Тогда Иоганн впервые задумался, что вся эта война была совершенным безумием.
- Эти пожилые люди обращались с нами так, будто мы были их собственными сыновьями! - удивлялся он. - В ответ на их радушие нам, возможно, придётся стрелять в их мальчиков, изо всех сил стараясь их убить…
Примерно через неделю, после командировки в Запорожье за автомобильными шинами, парни медленно направлялись к дому. Издали была видна какая-то лихорадочная активность в воздухе. Затем самолёты приблизились, и все увидели их красные и зелёные навигационные огни. Францл покачал головой:
- Летают вокруг как в мирное время. - Проворчал он. - Всего три самолета.

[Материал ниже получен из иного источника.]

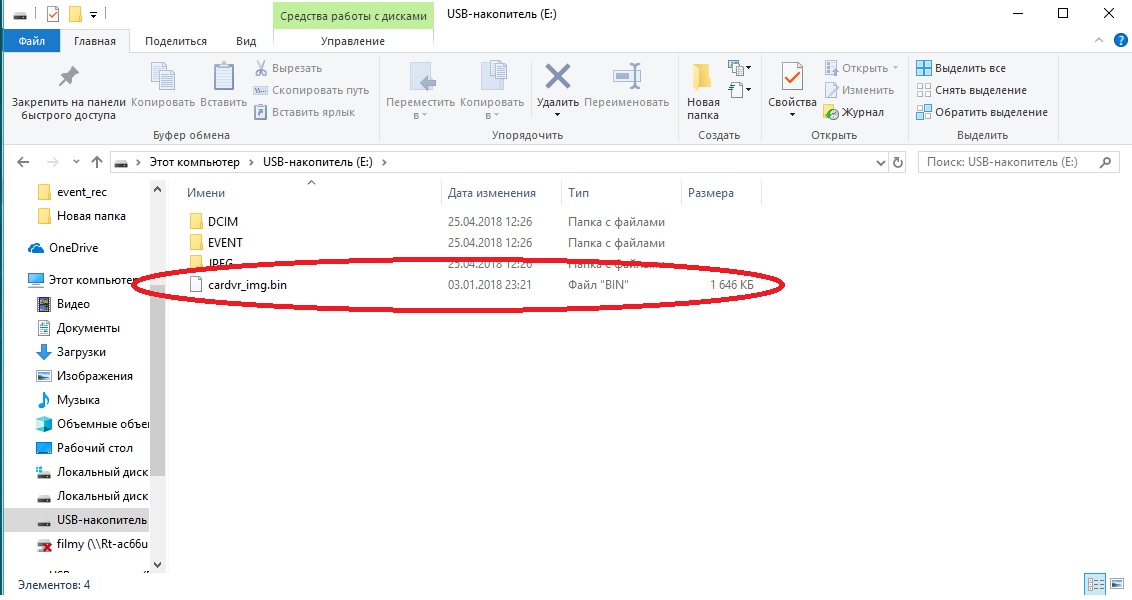
Task: Click the search field for the USB drive
Action: click(x=1008, y=162)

Вдруг Ковач взглянул вверх с тревогой и сказал:
- Э, да это же не наши! Это русские.
- Не шутишь? Зачем у них огни?
- Думаю, маскировка…
Как будто в подтверждение его слов вдруг разверзся ад. В ближайший дом пришлось прямое попадание, и бомба поразила троих солдат из регулярных войск. Двоих невозможно было узнать. Только что они были людьми, теперь превратились в бесформенную массу.

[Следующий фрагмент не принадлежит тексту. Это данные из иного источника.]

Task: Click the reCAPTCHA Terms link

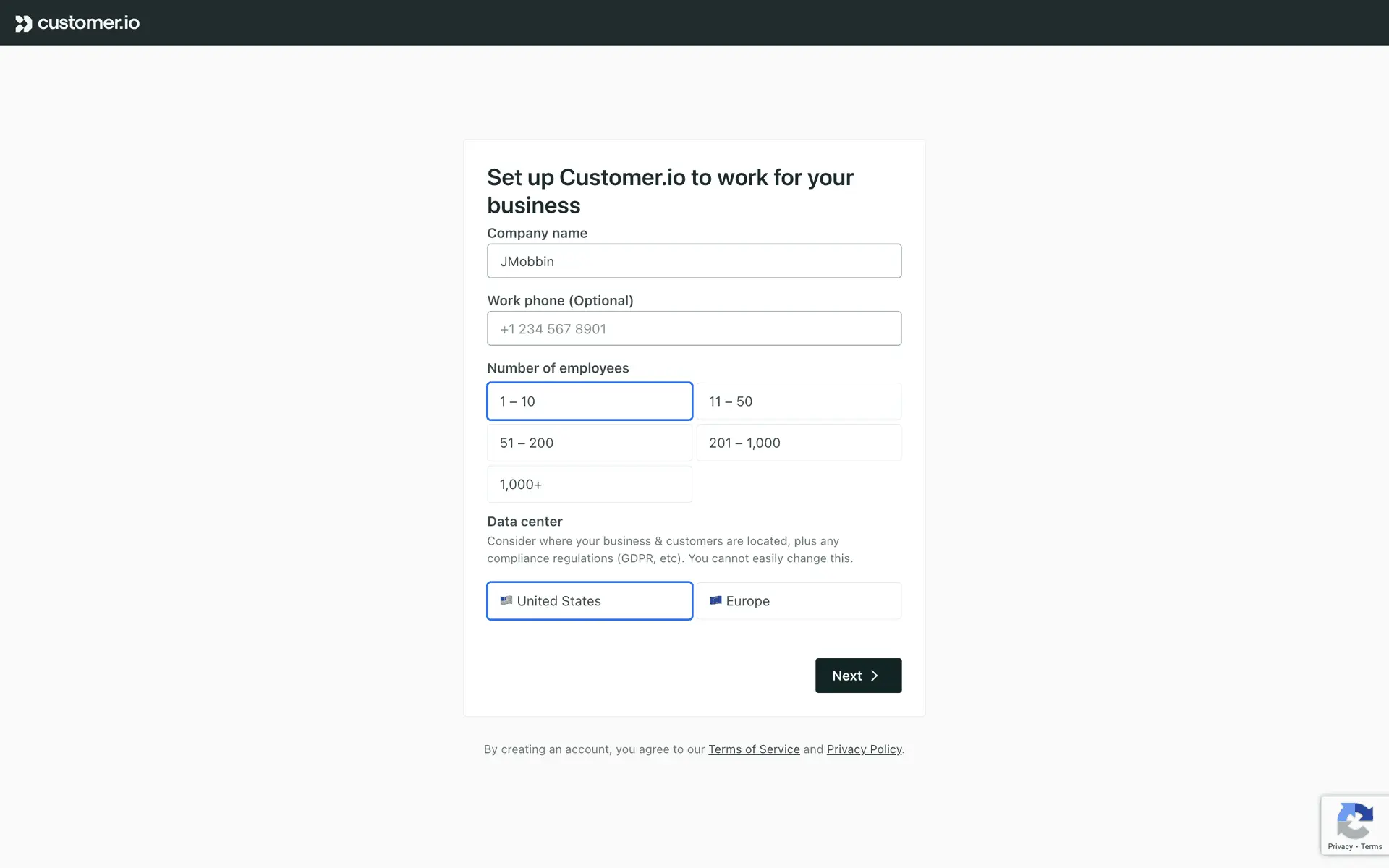Action: click(1372, 846)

- Наш грузовик горит! - заорал Вилли. - Нужно тушить пожар.
- Бежим.
Однако никто не решился начать гасить пламя. Двое солдат скрючились поблизости, один из них оказался повар из Гамбурга. Можно было подумать, что он ещё жив, лишь тонкий осколок торчал из его челюсти.
- Кто это? - сначала Иоганн не узнал другого, тот уткнулся лицом в землю.
Потом разглядел, что это унтер-офицер Шульке, его затылок превратился в кровавое месиво. После гибели грузовиков безлошадные были переведены в роту специального обслуживания. Лейтенант Зибланд выступил с кратким прощальным словом и пожал всем руки. Когда он подошёл к Вилли, тот усмехнулся и сказал:
- Скучновато будет без нас?
- Не унывай, мой мальчик. - Сказал он ему. - Даже это представление однажды закончится…
Новым командиром оказался маленький капитан, настоящее напыщенное ничтожество. Он приветствовал прибывших лекцией о дисциплине и долге. Однако он был подобен собаке, которая больше лает, чем кусает, и однажды Иоганн его расколол.
- Капитан Кребс хвастун и настоящим зануда, - сказал он товарищам. - Но мы научимся с ним ладить.
- Как?
- Мы просто подыграем его тщеславию.